# EXERCISES TO COMPLETE
1. In the string walkthrough, what is done to i once 3 b's are found?
2. Carry the step-by-step trace of the "aabbbcdddcc" string walkthrough forward from its last step shown.

# READING TEXT
########################################

Here's an example, hopefully it helps!

// Example: S = "aabbbcdddcc", K = 3


         i,j                             // i, j start at 1
S  = [ a, A, b, b, b, c, d, d, d, c, c ] // S[j] overwrites S[i]
st = [ 0 ]                               // S[i] == S[i-1], no change


          ->i,j                          // i, j move up 1
S  = [ a, a, B, b, b, c, d, d, d, c, c ] // S[j] overwrites S[i]
st = [ 0, 2 ]                            // S[i] != S[i-1], st.push(i)


             ->i,j                       // i, j move up 1
S  = [ a, a, b, B, b, c, d, d, d, c, c ] // S[j] overwrites S[i]
st = [ 0, 2 ]                            // S[i] == S[i-1], no change


                ->i,j                    // i, j move up 1
S  = [ a, a, b, b, B, c, d, d, d, c, c ] // S[j] overwrites S[i]
st = [ 0, 2 ]                            // S[i] == S[i-1], no change
          i<-------j                     // i moves back because...
S  = [ a, a, B--B--B, c, d, d, d, c, c ] // ...3 b's found, so...
st = [ 0 ]                               // ...i = st.pop() - 1


           ->i      ->j                  // i, j move up 1
S  = [ a, a, C<-------C, d, d, d, c, c ] // S[j] overwrites S[i]
st = [ 0, 2 ]                            // new letter, st.push(i)


              ->i      ->j               // i, j move up 1
S  = [ a, a, c, D<-------D, d, d, c, c ] // S[j] overwrites S[i]
st = [ 0, 2, 3 ]                         // new letter, st.push(i)

########################################

# INFORMATION SUPPLIED

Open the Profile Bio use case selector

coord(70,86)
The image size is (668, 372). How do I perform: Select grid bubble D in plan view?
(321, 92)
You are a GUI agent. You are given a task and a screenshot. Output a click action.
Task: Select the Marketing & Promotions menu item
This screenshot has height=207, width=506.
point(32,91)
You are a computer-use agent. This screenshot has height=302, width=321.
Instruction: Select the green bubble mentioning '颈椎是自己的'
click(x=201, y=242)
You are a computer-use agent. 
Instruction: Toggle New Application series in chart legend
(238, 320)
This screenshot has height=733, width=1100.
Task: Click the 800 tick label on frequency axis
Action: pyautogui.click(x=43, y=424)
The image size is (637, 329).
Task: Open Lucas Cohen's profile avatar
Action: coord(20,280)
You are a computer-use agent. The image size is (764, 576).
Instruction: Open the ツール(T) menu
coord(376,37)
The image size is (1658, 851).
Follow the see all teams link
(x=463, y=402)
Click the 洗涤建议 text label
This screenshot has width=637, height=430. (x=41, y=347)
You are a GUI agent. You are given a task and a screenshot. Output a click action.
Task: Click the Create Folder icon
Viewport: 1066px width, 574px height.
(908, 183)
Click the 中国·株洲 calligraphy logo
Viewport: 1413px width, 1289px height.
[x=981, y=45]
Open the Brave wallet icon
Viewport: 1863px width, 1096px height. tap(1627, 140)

########################################

# TASK RESULTS
1. i moves back, with i = st.pop() - 1.

2.
                 ->i      ->j            // i, j move up 1
S  = [ a, a, c, d, D<-------D, d, c, c ] // S[j] overwrites S[i]
st = [ 0, 2, 3 ]                         // S[i] == S[i-1], no change


                    ->i      ->j         // i, j move up 1
S  = [ a, a, c, d, d, D<-------D, c, c ] // S[j] overwrites S[i]
st = [ 0, 2, 3 ]                         // S[i] == S[i-1], no change
             i<--------        j         // i moves back because...
S  = [ a, a, c, D--D--D,  ,  ,  , c, c ] // ...3 d's found, so...
st = [ 0, 2 ]                            // ...i = st.pop() - 1


              ->i               ->j      // i, j move up 1
S  = [ a, a, c, C<----------------C, c ] // S[j] overwrites S[i]
st = [ 0, 2 ]                            // S[i] == S[i-1], no change


                 ->i               ->j   // i, j move up 1
S  = [ a, a, c, c, C<----------------C ] // S[j] overwrites S[i]
st = [ 0, 2 ]                            // S[i] == S[i-1], no change
          i<--------                 j   // i moves back because...
S  = [ a, a, C--C--C,  ,  ,  ,  ,  ,   ] // ...3 c's found, so...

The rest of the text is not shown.